A couple of weeks before I was due to fly, I had another appointment with my oncologist. All the scans had been clear for the past 15 months and I approached the PET scan as the routine precautionary exercise that it was. The only time I dwell on my cancer predicament is a few days out from these things. Because I always have that feeling of, What if I sit in his chair for the results and he says, We found something'? So I typically become a little withdrawn and moody going in, and always relieved when Prof Alex says, 'Your scans look great!' and then wonder why I'd put myself through that torturous and twisting mental rollercoaster.


But this time, as I entered his grey office, I thought I sensed something. Or maybe I just imagined it. Yeah, of course, I always overthink these things. It's nothing. 'We found something,' he declared, pointing at the psychedelic images dancing on his monitor. 'Can't really tell what, but something's lighting up in this area,' he pointed to the stomach. Shit! I'd had an operation for stomach cancer about 7 years before. 'We'd like to get an MRI done to have a clearer look at that.' He sent me immediately across the road and teed up an appointment later that same day with a surgeon attached to his institute.

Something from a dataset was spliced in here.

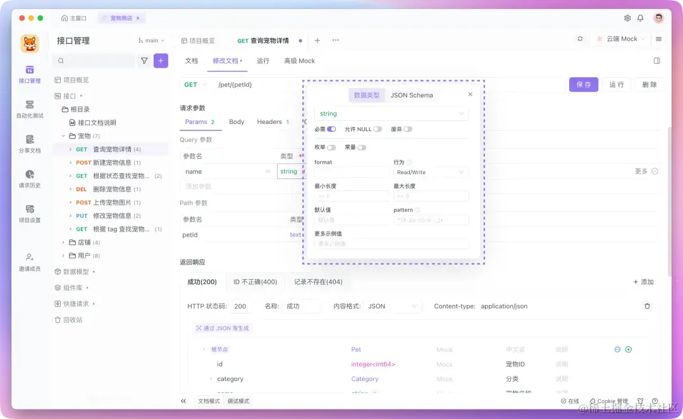Click the purple plus icon next to search
Screen dimensions: 683x419
(x=160, y=60)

'Hmmm,' said Dr Tom, eying the MRI images and zooming in to an area behind the stomach. 'You have a tumour growing there .... about the size of a golf ball' Ok, this wasn't great news. But my previous tumour was more the size of a Rubik's Cube so this little sucker was early stage and shouldn't present too much of a drama. I knew the drill. I could deal with this one easily when I was back from my Thailand holiday.

'Perhaps we could continue this conversation in February when I'm back from overseas?' I said casually. But Dr Tom wasn't listening -- he was scrolling through his crowded surgical calendar. 'I can fit you in on the 15th December,' he said.

'No, you don't understand, I'm flying overseas on the 14th,' I said, rather hopefully.

'It has to be the 15th. If you wait till February we might be having a completely different conversation,' he said. I got his drift.


'F*ck! F*ck! F*ck!' I shouted, slamming my fist on his couch to emphasise each angry syllable. 'Er, sorry, Tom.' The submarine hatch slammed shut with a clangorous reverberating din. My whole world closed in again. Storm clouds gathered in a dark roiling mass directly over my head.

'So we'll see you on the 15th,' he calmly said.


I staggered out of his office unsteadily, like Mike Tyson had given me a belting in the gob. And the gut. Not only was I not going on that much dreamed of holiday, I was now back in the battle for life again.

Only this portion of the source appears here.